Ушаков доложил Петру о таком разноречии и сказал:
– На дыбу каждого вздерну, чтобы подлинной истины допытаться. Самолично стану розыск вести, небось заговорят одинаково. Считаю, государь, что все упорство в Егоре Столетове, с него и начну. Розыск еще и по тем делам вести надобно, что много взяток они с Монсом взяли. Уличенными окажутся весьма почтенные люди. Какое в этом разе ваше государево повеление будет?

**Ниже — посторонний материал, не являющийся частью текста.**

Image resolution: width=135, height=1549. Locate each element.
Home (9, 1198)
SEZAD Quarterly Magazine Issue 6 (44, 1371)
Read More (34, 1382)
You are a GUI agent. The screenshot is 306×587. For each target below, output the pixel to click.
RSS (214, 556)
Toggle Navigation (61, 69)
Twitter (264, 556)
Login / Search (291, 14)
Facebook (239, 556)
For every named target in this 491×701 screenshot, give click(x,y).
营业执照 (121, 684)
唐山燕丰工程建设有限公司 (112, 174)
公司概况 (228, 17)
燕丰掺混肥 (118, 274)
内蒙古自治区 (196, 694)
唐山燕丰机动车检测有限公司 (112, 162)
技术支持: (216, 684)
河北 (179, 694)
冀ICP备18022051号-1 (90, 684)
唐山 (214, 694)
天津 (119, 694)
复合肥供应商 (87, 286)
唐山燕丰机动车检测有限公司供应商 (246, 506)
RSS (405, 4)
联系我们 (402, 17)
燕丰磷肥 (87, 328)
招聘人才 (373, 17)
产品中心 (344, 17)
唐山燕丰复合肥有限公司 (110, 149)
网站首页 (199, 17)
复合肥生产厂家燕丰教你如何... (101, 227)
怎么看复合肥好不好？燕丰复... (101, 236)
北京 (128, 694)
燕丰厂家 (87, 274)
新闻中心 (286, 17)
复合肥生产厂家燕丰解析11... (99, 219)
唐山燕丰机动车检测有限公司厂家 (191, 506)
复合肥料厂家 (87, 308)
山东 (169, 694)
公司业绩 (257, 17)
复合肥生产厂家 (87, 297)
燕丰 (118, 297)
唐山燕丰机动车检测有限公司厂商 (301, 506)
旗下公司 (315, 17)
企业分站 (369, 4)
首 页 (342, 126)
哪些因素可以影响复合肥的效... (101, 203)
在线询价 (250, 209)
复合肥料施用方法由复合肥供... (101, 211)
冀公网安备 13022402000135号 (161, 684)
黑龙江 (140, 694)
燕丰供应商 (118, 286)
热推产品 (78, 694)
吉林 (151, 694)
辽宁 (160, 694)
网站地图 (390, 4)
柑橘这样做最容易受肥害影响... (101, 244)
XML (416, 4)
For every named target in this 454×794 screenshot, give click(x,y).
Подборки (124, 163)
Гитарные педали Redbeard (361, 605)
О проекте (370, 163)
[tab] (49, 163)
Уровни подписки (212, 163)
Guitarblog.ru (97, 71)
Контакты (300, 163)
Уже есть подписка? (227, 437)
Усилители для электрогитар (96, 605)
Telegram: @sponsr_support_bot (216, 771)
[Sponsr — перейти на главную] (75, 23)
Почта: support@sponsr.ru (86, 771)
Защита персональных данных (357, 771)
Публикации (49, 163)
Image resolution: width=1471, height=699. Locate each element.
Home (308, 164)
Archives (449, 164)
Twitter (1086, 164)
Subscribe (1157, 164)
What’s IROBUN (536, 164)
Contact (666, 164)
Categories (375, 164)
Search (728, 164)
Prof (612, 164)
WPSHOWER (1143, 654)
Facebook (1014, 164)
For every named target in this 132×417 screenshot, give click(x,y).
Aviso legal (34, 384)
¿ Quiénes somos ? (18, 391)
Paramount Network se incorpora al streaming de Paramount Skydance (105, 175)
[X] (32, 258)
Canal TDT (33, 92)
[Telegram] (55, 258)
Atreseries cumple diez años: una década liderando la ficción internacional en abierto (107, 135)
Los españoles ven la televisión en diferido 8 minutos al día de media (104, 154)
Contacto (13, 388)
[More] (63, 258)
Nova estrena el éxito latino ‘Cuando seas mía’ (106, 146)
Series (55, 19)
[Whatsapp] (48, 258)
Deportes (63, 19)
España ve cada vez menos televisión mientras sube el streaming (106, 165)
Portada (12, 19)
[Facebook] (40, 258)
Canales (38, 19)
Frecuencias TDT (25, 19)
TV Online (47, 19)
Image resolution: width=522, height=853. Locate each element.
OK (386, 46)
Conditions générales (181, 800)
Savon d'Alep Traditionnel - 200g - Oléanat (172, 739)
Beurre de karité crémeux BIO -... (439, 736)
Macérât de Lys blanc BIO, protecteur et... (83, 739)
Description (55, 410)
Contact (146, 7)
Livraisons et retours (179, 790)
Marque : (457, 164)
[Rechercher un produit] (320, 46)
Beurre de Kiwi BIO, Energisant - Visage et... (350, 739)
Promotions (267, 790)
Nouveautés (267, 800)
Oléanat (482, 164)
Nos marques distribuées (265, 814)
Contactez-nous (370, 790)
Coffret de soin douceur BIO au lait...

Петр слушал Ушакова, но не вникал в смысл его слов. Главная вина Монса – его любовная близость с Екатериной – настолько поразила Петра, что все остальное представлялось не столь существенным. Он, Петр, не мог смириться с тем, что некий майор Глебов находился в связи с Евдокией, и за то был жестоко казнен, хотя Евдокия была постылой, ненужной, подлинно что бывшей женой, а эта, теперешняя, еще вчера называемая сердешненьким дружком…
– Скажи, Андрей, – сразу осевшим, приглушенным голосом обратился Петр к Ушакову, – ты догадывался, предполагал, что Монс и она… – словно поперхнулся Петр на слове и в самом деле закашлялся, хрипло и тяжело задышал, – что они…

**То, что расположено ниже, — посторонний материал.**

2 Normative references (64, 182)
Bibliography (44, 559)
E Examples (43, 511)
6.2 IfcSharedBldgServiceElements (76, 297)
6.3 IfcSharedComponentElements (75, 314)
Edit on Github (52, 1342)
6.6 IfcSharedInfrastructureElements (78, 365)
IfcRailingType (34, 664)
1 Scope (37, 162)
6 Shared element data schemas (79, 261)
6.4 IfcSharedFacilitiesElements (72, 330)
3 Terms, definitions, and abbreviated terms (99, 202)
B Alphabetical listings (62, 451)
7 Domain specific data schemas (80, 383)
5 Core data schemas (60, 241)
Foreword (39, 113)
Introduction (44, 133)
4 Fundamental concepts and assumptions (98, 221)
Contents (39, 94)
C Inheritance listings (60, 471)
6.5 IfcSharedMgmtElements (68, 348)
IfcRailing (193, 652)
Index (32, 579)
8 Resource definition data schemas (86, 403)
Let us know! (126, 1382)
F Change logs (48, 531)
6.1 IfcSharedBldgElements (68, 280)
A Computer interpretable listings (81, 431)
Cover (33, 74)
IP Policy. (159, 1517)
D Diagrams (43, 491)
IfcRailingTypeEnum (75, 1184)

Нет, кашель и прерывистое дыхание не давали возможности досказать, да это и не нужно было. Все уже ясно.
– Понимаю, государь… – произнес Ушаков и замолк, отвел глаза в сторону.
И по тому, что он в своем ответе оказался несколько скованным, Петр понял, что Ушаков, как, конечно, и многие другие, и предполагал, и догадывался, и знал о связи Монса с Екатериной.
– Все знали, а мне невдомек, – передернул плечами Петр. – Ну что ж, теперь знаю и я… – скривил он лицо и два раза подряд судорожно дернулся шеей, натужно вздохнул.
Редко случалось, чтобы он мог подавить в себе прорывающийся гнев и порыв незамедлительного мщения, а в этот раз сдержался. Во второй половине дня часа три пробыл на свадьбе одного немецкого булочника и пировал там вместе со своими денщиками в обществе мелких ремесленников, балагурил и веселился, как будто ничего не случилось.
Возвратившись вечером домой, застал Екатерину и Монса о чем-то беседующих и шутливо стукнул камергера щелчком по макушке.